The third dialogue in the chapter engages a rather silly matter of whether or not two girls ought to visit a second church. Boghossian tries to query whether the girls know their church has everything they need; but of course, it’s not like Boghossian has any ears on correct doctrine. Indeed, he thinks the reason people go to church is that they “want to be saved.” Heaven forbid Boghossian should have any insight into the origins of churchgoing as an expression of community solidarity and a basis for communal action.

The next chapter is worthy of note if only to indicate how little challenge Boghossian really wants to give himself, and how much he is actually a wolf preying on the vulnerable. Boghossian’s dialogue with someone about “feelings” from Jesus (112f) are pretty much a waste of time, since I see much of that as nothing but an invention of Joel Osteen sorts of people. (Come to think of it, it would be pretty funny to watch Boghossian dialogue with Osteen, and see which one drove the other crazy first.) The same goes for the exchange which has Boghossian’s counterpart saying their faith brings them comfort (117) and makes them feel good (120). Boghossian seems very comfortable picking the low hanging fruit, at any rate.
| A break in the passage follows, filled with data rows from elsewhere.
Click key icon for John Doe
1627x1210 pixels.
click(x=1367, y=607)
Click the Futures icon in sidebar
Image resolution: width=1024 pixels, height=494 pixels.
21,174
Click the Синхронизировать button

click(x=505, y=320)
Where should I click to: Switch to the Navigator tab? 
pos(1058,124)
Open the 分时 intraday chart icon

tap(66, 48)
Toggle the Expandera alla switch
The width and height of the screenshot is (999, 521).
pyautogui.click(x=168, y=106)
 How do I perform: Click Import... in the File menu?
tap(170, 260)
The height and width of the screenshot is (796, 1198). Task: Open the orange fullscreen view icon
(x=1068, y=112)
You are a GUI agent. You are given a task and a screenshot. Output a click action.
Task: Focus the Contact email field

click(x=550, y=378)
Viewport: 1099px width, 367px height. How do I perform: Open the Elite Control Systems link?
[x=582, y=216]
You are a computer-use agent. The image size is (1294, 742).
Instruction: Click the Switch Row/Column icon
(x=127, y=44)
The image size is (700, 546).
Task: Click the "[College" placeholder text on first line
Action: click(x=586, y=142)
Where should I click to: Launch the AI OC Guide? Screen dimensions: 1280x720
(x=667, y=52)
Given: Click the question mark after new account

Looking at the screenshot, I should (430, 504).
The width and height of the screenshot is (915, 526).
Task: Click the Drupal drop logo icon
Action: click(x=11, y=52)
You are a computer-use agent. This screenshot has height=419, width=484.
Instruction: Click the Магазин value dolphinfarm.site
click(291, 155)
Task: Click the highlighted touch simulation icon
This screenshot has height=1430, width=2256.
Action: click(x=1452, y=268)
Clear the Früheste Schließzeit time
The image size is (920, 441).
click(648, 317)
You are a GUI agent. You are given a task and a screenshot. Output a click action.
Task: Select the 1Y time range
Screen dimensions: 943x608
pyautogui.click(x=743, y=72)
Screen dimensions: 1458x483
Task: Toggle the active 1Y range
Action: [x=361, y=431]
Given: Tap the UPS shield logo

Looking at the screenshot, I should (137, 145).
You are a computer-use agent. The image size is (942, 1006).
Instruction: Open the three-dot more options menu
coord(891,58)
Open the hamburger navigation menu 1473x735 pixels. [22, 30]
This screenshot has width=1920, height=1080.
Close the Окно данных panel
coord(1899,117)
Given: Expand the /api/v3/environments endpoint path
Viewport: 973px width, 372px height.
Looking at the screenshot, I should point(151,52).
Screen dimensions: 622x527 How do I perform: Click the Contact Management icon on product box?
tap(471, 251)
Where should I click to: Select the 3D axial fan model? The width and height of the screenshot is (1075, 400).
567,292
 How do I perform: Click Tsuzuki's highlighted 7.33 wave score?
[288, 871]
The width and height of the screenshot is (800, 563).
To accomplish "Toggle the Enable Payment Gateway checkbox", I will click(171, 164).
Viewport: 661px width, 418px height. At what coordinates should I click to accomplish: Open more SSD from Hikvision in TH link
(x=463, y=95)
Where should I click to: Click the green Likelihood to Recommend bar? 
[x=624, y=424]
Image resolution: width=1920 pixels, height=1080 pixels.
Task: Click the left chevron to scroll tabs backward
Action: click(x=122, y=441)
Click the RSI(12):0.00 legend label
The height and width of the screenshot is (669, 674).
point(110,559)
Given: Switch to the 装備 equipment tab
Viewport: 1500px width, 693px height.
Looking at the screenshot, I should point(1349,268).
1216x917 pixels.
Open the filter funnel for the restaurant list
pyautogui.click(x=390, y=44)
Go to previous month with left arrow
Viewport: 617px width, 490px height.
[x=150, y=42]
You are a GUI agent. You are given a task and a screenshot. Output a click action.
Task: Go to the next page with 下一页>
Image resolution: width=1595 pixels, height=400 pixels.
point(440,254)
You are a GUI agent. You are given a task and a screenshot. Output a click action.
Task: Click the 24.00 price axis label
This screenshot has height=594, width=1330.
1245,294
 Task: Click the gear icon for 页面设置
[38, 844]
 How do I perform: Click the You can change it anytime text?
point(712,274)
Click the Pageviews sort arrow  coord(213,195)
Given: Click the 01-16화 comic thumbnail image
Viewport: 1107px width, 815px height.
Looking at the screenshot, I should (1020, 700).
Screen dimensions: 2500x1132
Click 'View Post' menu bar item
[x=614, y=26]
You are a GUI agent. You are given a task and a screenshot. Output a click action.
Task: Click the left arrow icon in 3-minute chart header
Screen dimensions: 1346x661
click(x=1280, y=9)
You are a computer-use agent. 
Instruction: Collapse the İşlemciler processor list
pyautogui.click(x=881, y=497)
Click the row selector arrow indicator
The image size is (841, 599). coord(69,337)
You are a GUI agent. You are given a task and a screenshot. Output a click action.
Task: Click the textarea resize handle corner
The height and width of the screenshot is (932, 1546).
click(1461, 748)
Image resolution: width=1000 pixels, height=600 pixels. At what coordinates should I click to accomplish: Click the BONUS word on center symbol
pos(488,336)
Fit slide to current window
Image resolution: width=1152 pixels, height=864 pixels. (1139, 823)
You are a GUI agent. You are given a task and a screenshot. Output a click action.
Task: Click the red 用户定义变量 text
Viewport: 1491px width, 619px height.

The third dialogue someone revolves around Jesus being “clever” in effecting atonement. Whatever anthill that argument came from, probably needs to be fumigated, and Boghossian at that point was picking fruit off the ground. (121)

The fourth dialogue is Boghossian discussing the “first cause” argument with a security guard. Now he’s digging fruit out of holes in the ground. Next week: Boghossian proudly discusses how he beats up old ladies with sledgehammers.

Chapter 5 is advice on how to be nice to people you’ve deconverted. Arguments: Essentially, 0.

Chapter 6 finally gets back on the argument track, sort of. Actually what Boghossian engages are slogans (“My faith is true for me”), not arguments. Most involve definitions of “faith” that are as accurate renditions as the Greek word pistis as the English word “salami” would be. Most of what else passes as argument involve theistic proofs I don’t deal in, but there’s a real howler of a section on the religious beliefs of Hitler (174-6) which reads like a collection of arguments refuted in Hitler’s Christianity – complete with the most asinine of them all, “German troops wore ‘God With Us’ belt buckles.”

Chapter 8 is on “Faith and the Academy” and is mostly Boghossian summing up the sort of allies he thinks he can pick up at universities and schools. Apart from more badly informed definitions of “faith” there’s nothing of note here. The interventions are just a couple of low hanging fruit and not much else.

Chapter 9 starts with the same wrong definition of “faith” and then proceeds to give advice on how to use it and deal with it. This includes mockery, picketing crusades, and political action. Here’s one Boghossian missed:

12. If you run into someone who defines “faith” in terms of Greco-Roman patronage, run like Jesus is chasing you!

But otherwise, it’s just Boghossian assuming he’s right and giving advice on how to implement his program of being right. And that’s pretty much it.

In close, we have gotten word that Boghossian is starting his own TV show where he “ambushes” people at churches on camera to make them drop their faith. In that regard, we’re reminded of how Brian Flemming pulled the same trick in The God Who Wasn’t There. You have to wonder why Boghossian doesn’t try his little tricks stopping by a seminary, or by Richard Swinburne’s office.

Well, no, actually, you don’t have to wonder. It’s pretty clear why he doesn’t do that. Low hanging fruit won't crush him when it drops.